**The records:**

☆ ☆ ☆ ☆ ☆

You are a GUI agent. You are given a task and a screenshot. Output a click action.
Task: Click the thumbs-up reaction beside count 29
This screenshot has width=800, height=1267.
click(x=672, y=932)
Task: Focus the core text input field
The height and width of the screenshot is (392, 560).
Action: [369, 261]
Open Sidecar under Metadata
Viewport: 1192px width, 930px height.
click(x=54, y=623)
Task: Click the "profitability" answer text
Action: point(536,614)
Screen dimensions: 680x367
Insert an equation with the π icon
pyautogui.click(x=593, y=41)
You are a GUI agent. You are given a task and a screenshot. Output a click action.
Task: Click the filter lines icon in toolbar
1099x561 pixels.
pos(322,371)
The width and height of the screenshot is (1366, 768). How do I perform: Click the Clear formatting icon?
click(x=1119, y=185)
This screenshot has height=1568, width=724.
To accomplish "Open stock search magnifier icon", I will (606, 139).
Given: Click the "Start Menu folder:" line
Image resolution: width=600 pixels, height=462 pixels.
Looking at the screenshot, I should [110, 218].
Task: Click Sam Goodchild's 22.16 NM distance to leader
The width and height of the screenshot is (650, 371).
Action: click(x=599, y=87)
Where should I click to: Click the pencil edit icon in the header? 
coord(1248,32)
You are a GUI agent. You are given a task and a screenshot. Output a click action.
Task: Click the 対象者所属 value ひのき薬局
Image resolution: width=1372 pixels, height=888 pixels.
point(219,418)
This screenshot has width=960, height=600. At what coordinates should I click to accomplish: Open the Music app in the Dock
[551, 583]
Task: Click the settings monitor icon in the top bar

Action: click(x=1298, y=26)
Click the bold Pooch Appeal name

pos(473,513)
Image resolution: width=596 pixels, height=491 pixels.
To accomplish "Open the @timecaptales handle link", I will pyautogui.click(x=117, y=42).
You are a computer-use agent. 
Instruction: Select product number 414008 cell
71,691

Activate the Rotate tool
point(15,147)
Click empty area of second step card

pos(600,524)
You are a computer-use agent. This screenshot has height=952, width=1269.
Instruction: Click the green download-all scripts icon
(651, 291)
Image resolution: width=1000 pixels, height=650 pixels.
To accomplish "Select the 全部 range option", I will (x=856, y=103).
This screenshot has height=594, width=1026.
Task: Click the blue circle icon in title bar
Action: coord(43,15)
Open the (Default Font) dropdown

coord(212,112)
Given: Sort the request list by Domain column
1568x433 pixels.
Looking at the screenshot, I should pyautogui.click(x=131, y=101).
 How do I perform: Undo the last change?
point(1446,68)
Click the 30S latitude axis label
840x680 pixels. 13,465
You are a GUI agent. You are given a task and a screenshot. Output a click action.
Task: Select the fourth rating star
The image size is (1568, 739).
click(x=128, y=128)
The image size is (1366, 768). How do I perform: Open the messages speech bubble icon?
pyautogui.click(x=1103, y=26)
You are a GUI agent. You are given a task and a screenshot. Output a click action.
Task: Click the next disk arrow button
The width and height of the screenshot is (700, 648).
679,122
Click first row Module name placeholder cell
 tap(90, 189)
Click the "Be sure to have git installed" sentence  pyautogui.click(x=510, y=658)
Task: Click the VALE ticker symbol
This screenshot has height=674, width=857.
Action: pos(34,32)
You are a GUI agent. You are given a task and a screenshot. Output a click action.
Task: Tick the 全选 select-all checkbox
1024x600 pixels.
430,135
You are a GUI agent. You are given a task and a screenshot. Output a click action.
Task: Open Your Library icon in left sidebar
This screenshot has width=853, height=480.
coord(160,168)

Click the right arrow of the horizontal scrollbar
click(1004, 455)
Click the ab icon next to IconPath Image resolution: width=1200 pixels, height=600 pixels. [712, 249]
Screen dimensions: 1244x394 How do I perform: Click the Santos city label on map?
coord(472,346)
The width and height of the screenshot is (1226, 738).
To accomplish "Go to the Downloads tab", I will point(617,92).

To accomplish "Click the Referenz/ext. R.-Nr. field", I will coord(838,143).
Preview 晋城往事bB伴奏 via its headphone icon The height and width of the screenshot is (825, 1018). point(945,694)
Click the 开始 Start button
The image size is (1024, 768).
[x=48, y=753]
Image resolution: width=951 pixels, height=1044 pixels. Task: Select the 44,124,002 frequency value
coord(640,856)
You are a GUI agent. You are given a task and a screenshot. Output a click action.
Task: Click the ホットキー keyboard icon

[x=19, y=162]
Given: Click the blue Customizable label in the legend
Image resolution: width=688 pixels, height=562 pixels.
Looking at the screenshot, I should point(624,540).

☆ ☆ ☆ ☆ ☆

**Task:** Scan the listing above for the line that has "This screenshot has height=674, width=857.", then copy exactly from that line through the line that has "Click the ab".

**Response box:**
This screenshot has height=674, width=857.
Action: pos(34,32)
You are a GUI agent. You are given a task and a screenshot. Output a click action.
Task: Tick the 全选 select-all checkbox
1024x600 pixels.
430,135
You are a GUI agent. You are given a task and a screenshot. Output a click action.
Task: Open Your Library icon in left sidebar
This screenshot has width=853, height=480.
coord(160,168)

Click the right arrow of the horizontal scrollbar
click(1004, 455)
Click the ab icon next to IconPath Image resolution: width=1200 pixels, height=600 pixels. [712, 249]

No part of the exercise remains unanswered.